WORK INSTRUCTIONS
Repeat the listing below, substituting "How should I carry out" for every occurrence of "How do I perform" and leaving everything else unchanged.

Element and text position data:
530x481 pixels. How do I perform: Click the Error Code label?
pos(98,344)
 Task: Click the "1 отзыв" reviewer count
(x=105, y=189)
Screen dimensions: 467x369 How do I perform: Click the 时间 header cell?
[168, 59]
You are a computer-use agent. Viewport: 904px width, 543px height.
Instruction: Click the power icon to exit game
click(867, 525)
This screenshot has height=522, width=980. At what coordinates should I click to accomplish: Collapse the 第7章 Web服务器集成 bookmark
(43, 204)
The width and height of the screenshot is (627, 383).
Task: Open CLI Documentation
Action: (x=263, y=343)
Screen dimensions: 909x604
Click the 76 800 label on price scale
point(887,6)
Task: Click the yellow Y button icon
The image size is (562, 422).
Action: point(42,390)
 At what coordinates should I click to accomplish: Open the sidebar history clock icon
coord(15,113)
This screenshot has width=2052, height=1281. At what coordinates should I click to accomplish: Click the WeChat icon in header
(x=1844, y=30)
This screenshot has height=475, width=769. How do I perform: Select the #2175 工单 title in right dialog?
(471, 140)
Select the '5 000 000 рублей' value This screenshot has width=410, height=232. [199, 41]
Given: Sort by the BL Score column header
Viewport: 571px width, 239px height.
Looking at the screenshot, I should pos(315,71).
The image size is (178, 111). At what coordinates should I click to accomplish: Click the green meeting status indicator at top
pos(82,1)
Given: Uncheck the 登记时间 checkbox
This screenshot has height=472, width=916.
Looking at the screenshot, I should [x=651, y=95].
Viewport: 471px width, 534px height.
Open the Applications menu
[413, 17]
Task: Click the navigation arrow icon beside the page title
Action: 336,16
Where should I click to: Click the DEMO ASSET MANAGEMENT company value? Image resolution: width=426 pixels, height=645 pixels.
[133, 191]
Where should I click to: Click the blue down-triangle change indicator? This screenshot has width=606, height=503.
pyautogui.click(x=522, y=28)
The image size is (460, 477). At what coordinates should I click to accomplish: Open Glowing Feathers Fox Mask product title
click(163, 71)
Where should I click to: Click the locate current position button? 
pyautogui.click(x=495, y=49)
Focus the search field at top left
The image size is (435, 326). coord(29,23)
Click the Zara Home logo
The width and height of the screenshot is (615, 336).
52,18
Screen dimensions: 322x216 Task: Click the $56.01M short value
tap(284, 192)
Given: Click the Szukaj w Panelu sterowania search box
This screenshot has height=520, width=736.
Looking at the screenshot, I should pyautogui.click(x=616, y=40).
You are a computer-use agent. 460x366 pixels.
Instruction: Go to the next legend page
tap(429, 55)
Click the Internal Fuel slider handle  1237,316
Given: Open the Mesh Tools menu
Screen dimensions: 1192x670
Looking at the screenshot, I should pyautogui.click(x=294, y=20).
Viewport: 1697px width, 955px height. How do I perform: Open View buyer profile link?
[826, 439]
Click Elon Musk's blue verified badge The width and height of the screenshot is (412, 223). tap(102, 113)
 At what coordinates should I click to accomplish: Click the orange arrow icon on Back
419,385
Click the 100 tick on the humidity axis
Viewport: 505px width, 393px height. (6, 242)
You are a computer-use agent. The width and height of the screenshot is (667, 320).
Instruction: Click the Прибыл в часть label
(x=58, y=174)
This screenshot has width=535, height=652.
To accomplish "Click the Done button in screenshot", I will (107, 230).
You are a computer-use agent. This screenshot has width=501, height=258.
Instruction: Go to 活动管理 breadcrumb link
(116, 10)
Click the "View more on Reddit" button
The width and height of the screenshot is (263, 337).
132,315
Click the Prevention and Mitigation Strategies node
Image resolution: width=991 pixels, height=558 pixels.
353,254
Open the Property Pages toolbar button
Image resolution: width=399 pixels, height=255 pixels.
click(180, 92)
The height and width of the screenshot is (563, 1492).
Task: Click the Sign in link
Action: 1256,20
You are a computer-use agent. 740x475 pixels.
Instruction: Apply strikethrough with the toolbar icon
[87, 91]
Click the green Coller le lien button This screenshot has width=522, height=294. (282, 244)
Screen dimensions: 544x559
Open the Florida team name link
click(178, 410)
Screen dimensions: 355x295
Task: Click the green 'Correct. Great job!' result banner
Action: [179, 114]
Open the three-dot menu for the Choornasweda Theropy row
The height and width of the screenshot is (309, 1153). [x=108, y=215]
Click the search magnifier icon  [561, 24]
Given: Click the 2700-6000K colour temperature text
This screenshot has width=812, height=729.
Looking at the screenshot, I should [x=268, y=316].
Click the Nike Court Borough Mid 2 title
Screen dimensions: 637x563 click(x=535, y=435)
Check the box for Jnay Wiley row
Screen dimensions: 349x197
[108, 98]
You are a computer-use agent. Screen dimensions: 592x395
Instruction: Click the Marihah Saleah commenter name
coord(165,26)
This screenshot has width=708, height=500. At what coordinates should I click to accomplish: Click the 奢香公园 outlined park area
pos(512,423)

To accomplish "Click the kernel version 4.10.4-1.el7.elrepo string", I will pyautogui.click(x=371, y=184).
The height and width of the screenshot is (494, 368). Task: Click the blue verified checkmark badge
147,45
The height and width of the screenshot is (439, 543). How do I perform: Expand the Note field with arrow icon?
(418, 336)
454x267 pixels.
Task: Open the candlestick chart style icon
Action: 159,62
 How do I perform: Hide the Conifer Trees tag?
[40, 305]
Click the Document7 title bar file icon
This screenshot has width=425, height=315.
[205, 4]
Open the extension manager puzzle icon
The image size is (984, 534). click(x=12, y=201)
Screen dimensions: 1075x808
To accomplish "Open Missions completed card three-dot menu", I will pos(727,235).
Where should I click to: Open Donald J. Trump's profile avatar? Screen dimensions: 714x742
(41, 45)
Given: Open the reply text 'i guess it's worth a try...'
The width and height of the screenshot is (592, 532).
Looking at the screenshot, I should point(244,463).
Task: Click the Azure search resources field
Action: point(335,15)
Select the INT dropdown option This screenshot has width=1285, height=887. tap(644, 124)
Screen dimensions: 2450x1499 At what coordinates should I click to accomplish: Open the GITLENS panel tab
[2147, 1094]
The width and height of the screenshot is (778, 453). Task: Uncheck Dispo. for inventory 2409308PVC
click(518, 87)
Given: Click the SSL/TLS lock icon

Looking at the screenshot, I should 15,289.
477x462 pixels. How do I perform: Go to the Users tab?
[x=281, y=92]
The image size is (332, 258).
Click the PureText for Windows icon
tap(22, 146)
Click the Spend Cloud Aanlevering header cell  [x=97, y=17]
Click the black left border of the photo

RESULT OF THIS EXERCISE
530x481 pixels. How should I carry out: Click the Error Code label?
pos(98,344)
 Task: Click the "1 отзыв" reviewer count
(x=105, y=189)
Screen dimensions: 467x369 How should I carry out: Click the 时间 header cell?
[168, 59]
You are a computer-use agent. Viewport: 904px width, 543px height.
Instruction: Click the power icon to exit game
click(867, 525)
This screenshot has height=522, width=980. At what coordinates should I click to accomplish: Collapse the 第7章 Web服务器集成 bookmark
(43, 204)
The width and height of the screenshot is (627, 383).
Task: Open CLI Documentation
Action: (x=263, y=343)
Screen dimensions: 909x604
Click the 76 800 label on price scale
point(887,6)
Task: Click the yellow Y button icon
The image size is (562, 422).
Action: point(42,390)
 At what coordinates should I click to accomplish: Open the sidebar history clock icon
coord(15,113)
This screenshot has width=2052, height=1281. At what coordinates should I click to accomplish: Click the WeChat icon in header
(x=1844, y=30)
This screenshot has height=475, width=769. How should I carry out: Select the #2175 工单 title in right dialog?
(471, 140)
Select the '5 000 000 рублей' value This screenshot has width=410, height=232. [199, 41]
Given: Sort by the BL Score column header
Viewport: 571px width, 239px height.
Looking at the screenshot, I should pos(315,71).
The image size is (178, 111). At what coordinates should I click to accomplish: Click the green meeting status indicator at top
pos(82,1)
Given: Uncheck the 登记时间 checkbox
This screenshot has height=472, width=916.
Looking at the screenshot, I should [x=651, y=95].
Viewport: 471px width, 534px height.
Open the Applications menu
[413, 17]
Task: Click the navigation arrow icon beside the page title
Action: 336,16
Where should I click to: Click the DEMO ASSET MANAGEMENT company value? Image resolution: width=426 pixels, height=645 pixels.
[133, 191]
Where should I click to: Click the blue down-triangle change indicator? This screenshot has width=606, height=503.
pyautogui.click(x=522, y=28)
The image size is (460, 477). At what coordinates should I click to accomplish: Open Glowing Feathers Fox Mask product title
click(163, 71)
Where should I click to: Click the locate current position button? 
pyautogui.click(x=495, y=49)
Focus the search field at top left
The image size is (435, 326). coord(29,23)
Click the Zara Home logo
The width and height of the screenshot is (615, 336).
52,18
Screen dimensions: 322x216 Task: Click the $56.01M short value
tap(284, 192)
Given: Click the Szukaj w Panelu sterowania search box
This screenshot has height=520, width=736.
Looking at the screenshot, I should pyautogui.click(x=616, y=40).
You are a computer-use agent. 460x366 pixels.
Instruction: Go to the next legend page
tap(429, 55)
Click the Internal Fuel slider handle  1237,316
Given: Open the Mesh Tools menu
Screen dimensions: 1192x670
Looking at the screenshot, I should pyautogui.click(x=294, y=20).
Viewport: 1697px width, 955px height. How should I carry out: Open View buyer profile link?
[826, 439]
Click Elon Musk's blue verified badge The width and height of the screenshot is (412, 223). tap(102, 113)
 At what coordinates should I click to accomplish: Click the orange arrow icon on Back
419,385
Click the 100 tick on the humidity axis
Viewport: 505px width, 393px height. (6, 242)
You are a computer-use agent. The width and height of the screenshot is (667, 320).
Instruction: Click the Прибыл в часть label
(x=58, y=174)
This screenshot has width=535, height=652.
To accomplish "Click the Done button in screenshot", I will (107, 230).
You are a computer-use agent. This screenshot has width=501, height=258.
Instruction: Go to 活动管理 breadcrumb link
(116, 10)
Click the "View more on Reddit" button
The width and height of the screenshot is (263, 337).
132,315
Click the Prevention and Mitigation Strategies node
Image resolution: width=991 pixels, height=558 pixels.
353,254
Open the Property Pages toolbar button
Image resolution: width=399 pixels, height=255 pixels.
click(180, 92)
The height and width of the screenshot is (563, 1492).
Task: Click the Sign in link
Action: 1256,20
You are a computer-use agent. 740x475 pixels.
Instruction: Apply strikethrough with the toolbar icon
[87, 91]
Click the green Coller le lien button This screenshot has width=522, height=294. (282, 244)
Screen dimensions: 544x559
Open the Florida team name link
click(178, 410)
Screen dimensions: 355x295
Task: Click the green 'Correct. Great job!' result banner
Action: [179, 114]
Open the three-dot menu for the Choornasweda Theropy row
The height and width of the screenshot is (309, 1153). [x=108, y=215]
Click the search magnifier icon  [561, 24]
Given: Click the 2700-6000K colour temperature text
This screenshot has width=812, height=729.
Looking at the screenshot, I should [x=268, y=316].
Click the Nike Court Borough Mid 2 title
Screen dimensions: 637x563 click(x=535, y=435)
Check the box for Jnay Wiley row
Screen dimensions: 349x197
[108, 98]
You are a computer-use agent. Screen dimensions: 592x395
Instruction: Click the Marihah Saleah commenter name
coord(165,26)
This screenshot has width=708, height=500. At what coordinates should I click to accomplish: Click the 奢香公园 outlined park area
pos(512,423)

To accomplish "Click the kernel version 4.10.4-1.el7.elrepo string", I will pyautogui.click(x=371, y=184).
The height and width of the screenshot is (494, 368). Task: Click the blue verified checkmark badge
147,45
The height and width of the screenshot is (439, 543). How should I carry out: Expand the Note field with arrow icon?
(418, 336)
454x267 pixels.
Task: Open the candlestick chart style icon
Action: 159,62
 How should I carry out: Hide the Conifer Trees tag?
[40, 305]
Click the Document7 title bar file icon
This screenshot has width=425, height=315.
[205, 4]
Open the extension manager puzzle icon
The image size is (984, 534). click(x=12, y=201)
Screen dimensions: 1075x808
To accomplish "Open Missions completed card three-dot menu", I will pos(727,235).
Where should I click to: Open Donald J. Trump's profile avatar? Screen dimensions: 714x742
(41, 45)
Given: Open the reply text 'i guess it's worth a try...'
The width and height of the screenshot is (592, 532).
Looking at the screenshot, I should point(244,463).
Task: Click the Azure search resources field
Action: point(335,15)
Select the INT dropdown option This screenshot has width=1285, height=887. tap(644, 124)
Screen dimensions: 2450x1499 At what coordinates should I click to accomplish: Open the GITLENS panel tab
[2147, 1094]
The width and height of the screenshot is (778, 453). Task: Uncheck Dispo. for inventory 2409308PVC
click(518, 87)
Given: Click the SSL/TLS lock icon

Looking at the screenshot, I should 15,289.
477x462 pixels. How should I carry out: Go to the Users tab?
[x=281, y=92]
The image size is (332, 258).
Click the PureText for Windows icon
tap(22, 146)
Click the Spend Cloud Aanlevering header cell  [x=97, y=17]
Click the black left border of the photo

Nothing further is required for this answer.